YEREVAN (Azatutyun.am)—Authorities in Nagorno-Karabakh accused Azerbaijan on Thursday of reneging on an agreement to reopen the Lachin corridor for shipments of badly needed humanitarian aid to the Armenian-populated region.
They indicated at the weekend that they agreed to let a Russian Red Cross truck enter Karabakh from the Azerbaijani town of Aghdam in return for Baku’s pledge to unblock the corridor. The truck delivered 15 tons of food and other essential items on Tuesday. The Lachin road connecting Karabakh to Armenia remains blocked by an Azerbaijani checkpoint set up there in April.
“The agreement was as follows: the Russian side will send its humanitarian shipment to Karabakh and in return for that Azerbaijan will open the Lachin corridor,” a Karabakh official, Davit Babayan, told RFE/RL’s Armenia Service. “But as we can see, Azerbaijan has once again failed to honor its commitments.”

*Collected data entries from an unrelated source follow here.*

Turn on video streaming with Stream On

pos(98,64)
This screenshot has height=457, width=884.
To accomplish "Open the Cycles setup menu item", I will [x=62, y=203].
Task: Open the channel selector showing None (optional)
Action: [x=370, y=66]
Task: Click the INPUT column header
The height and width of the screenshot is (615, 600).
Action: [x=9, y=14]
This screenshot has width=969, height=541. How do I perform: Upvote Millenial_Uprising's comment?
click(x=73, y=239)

A senior aide to Azerbaijani President Ilham Aliyev on Wednesday blamed Stepanakert for the continuing blockade. He said that it is obstructing the “simultaneous opening” of the two roads agreed by U.S. Secretary of State Antony Blinken and Azerbaijani Foreign Minister Jeyhun Bayramov in a September 1 phone call.
Armenian Prime Minister Nikol Pashinyan said on Thursday that the international community keeps pressing for the lifting of the Azerbaijani blockade that began last December and was tightened in June.
“All possible diplomatic efforts are being made to ensure the entry of humanitarian cargo into Nagorno-Karabakh and further supplies,” he said. “It is important to emphasize that representatives of Nagorno-Karabakh are fully involved in these negotiations and discussions.”
Babayan confirmed that involvement. He noted, though, that there are no direct contacts between Baku and Stepanakert.
Meanwhile, food shortages in Karabakh continued to worsen one week after the authorities started rationing bread in Stepanakert. Residents of the Karabakh capital received ration stamps entitling them to only half a loaf of bread a day per person.
One of them, Arevik Melkumyan, told RFE/RL’s Armenian Service that she was unable to buy any bread on Wednesday and Thursday. The mother of four also complained about the skyrocketing prices of locally grown vegetables which farmers have trouble delivering to Stepanakert due to a severe lack of fuel.
“The situation is terrible,” said Melkumyan. “Tomatoes cost 3,000 drams (about $8) per kilogram while cucumbers 4,000 drams per kilo. How can we buy them?”